Instructions to follow:
Every line holding the string "computer" should be copied from the listing.

Given entries:

━━━

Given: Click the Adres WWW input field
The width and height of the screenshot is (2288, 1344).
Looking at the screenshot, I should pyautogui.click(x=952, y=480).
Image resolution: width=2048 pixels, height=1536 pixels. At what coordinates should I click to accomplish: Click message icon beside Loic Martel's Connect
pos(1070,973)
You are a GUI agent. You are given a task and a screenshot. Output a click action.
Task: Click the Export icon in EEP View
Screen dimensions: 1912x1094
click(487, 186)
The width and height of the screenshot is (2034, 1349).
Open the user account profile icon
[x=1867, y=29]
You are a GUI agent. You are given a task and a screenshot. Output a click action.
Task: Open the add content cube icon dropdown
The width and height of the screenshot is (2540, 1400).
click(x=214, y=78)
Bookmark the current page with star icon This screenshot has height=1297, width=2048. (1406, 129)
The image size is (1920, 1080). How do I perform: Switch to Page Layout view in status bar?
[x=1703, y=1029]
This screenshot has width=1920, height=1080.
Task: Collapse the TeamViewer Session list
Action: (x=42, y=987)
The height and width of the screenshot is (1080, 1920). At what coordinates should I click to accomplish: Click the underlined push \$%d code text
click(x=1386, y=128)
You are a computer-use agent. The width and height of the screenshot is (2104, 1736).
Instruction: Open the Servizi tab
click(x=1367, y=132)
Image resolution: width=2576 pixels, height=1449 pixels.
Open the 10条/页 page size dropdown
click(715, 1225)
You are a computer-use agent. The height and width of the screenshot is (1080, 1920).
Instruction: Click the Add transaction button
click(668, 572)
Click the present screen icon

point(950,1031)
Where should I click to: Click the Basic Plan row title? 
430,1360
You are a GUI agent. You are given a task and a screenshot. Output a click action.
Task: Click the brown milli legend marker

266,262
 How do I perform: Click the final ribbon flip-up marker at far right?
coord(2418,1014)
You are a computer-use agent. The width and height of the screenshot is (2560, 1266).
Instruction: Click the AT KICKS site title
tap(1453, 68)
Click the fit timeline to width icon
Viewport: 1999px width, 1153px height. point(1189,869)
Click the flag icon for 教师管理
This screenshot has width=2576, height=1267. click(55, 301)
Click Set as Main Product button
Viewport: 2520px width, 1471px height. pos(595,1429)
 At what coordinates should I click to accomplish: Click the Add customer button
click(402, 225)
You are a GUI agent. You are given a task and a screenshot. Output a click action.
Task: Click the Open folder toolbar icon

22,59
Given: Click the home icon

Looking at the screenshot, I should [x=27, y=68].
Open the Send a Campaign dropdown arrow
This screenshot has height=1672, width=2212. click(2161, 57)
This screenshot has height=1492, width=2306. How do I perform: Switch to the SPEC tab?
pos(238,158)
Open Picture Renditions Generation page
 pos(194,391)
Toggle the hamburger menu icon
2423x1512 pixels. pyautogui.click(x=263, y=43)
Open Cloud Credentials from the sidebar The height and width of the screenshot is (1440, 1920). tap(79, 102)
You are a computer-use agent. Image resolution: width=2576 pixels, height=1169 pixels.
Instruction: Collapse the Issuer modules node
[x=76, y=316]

━━━

Result for this exercise:
You are a computer-use agent. The width and height of the screenshot is (2104, 1736).
You are a computer-use agent. The height and width of the screenshot is (1080, 1920).
You are a computer-use agent. The width and height of the screenshot is (2560, 1266).
You are a computer-use agent. Image resolution: width=2576 pixels, height=1169 pixels.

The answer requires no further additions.